(Dataset entries)
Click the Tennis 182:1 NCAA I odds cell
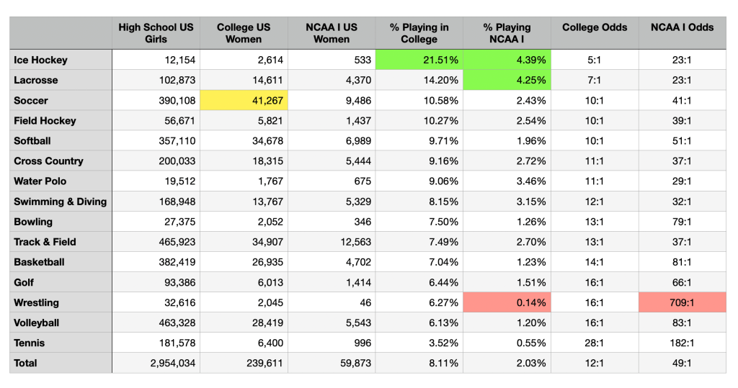pyautogui.click(x=682, y=343)
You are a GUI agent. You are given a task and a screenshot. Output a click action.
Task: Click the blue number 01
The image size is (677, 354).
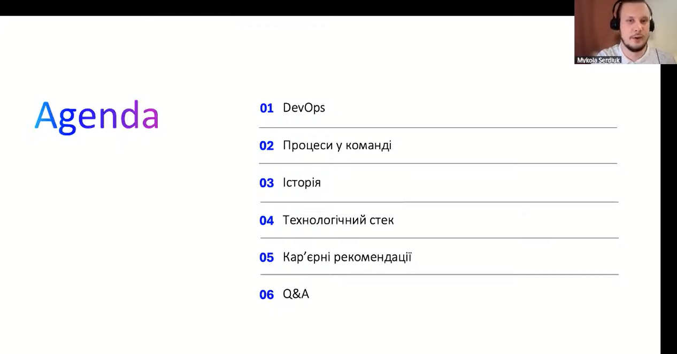click(x=266, y=108)
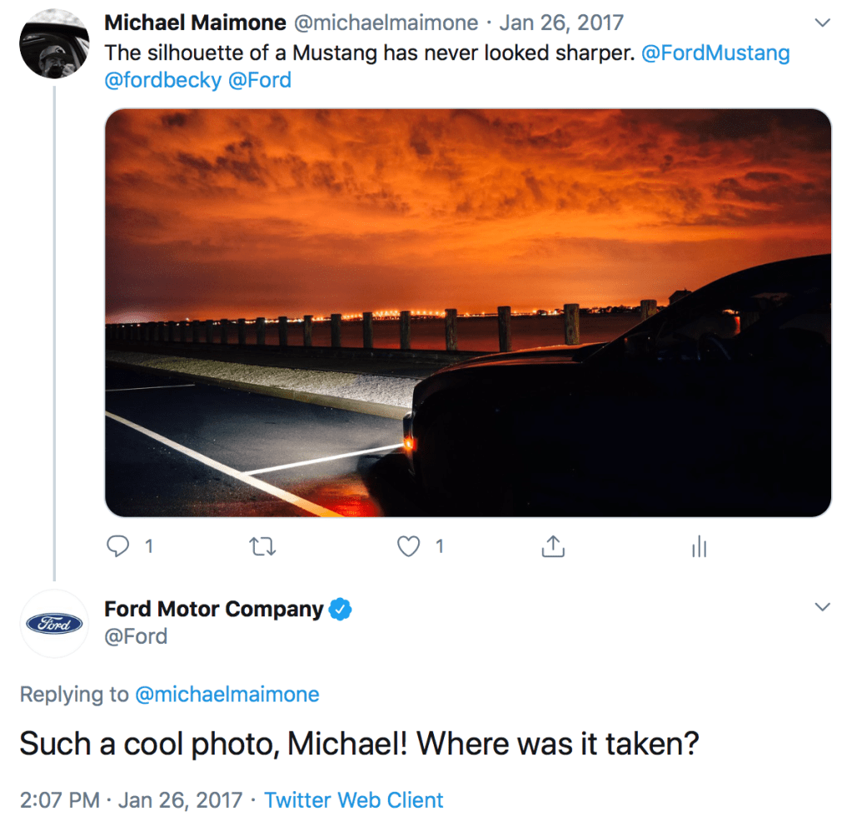Expand options chevron on Michael's tweet

click(822, 22)
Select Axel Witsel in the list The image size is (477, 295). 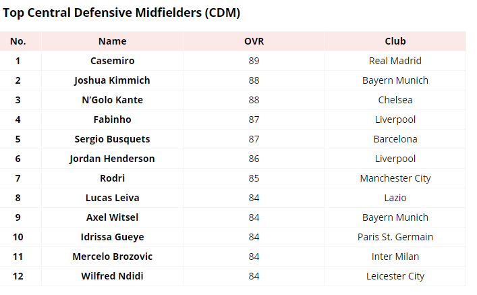pos(112,217)
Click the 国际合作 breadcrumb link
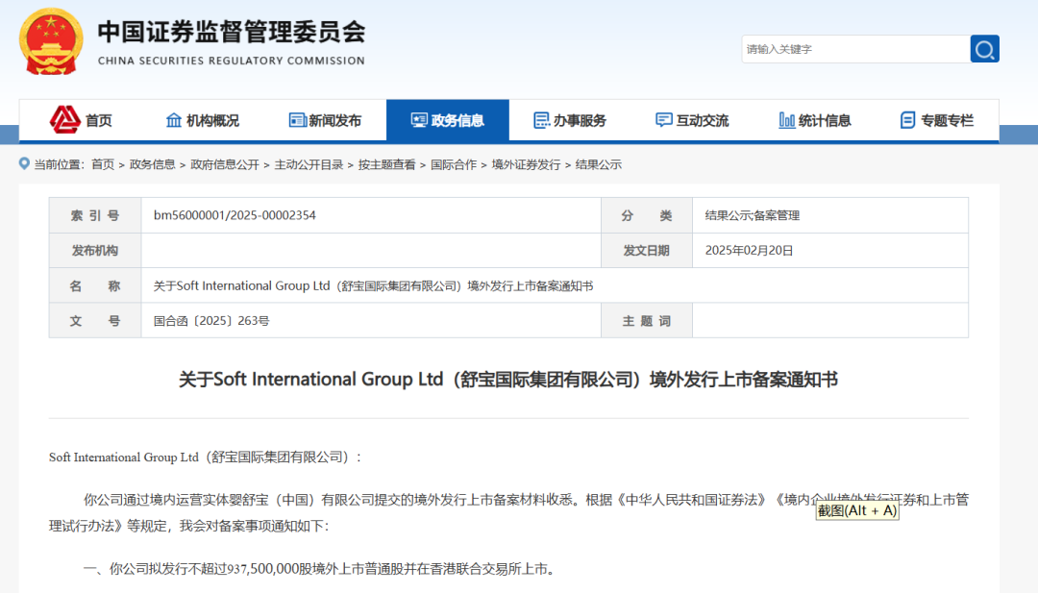Viewport: 1038px width, 593px height. pos(454,164)
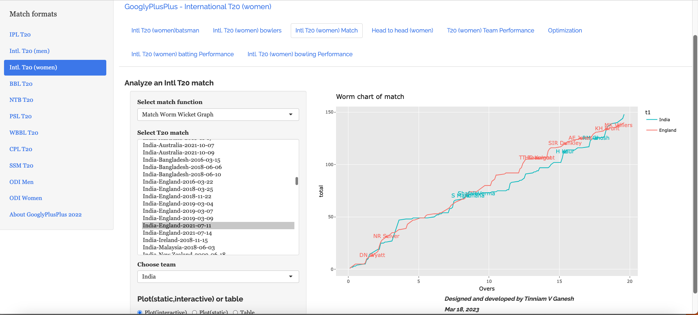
(End Dataset entries)
Return, unchanged, the lines from the first line of the material through the line that holds "Task: Click the blue number 01", inclusive, omitting pictures.

Click the Tennis 182:1 NCAA I odds cell
pyautogui.click(x=682, y=343)
You are a GUI agent. You are given a task and a screenshot. Output a click action.
Task: Click the blue number 01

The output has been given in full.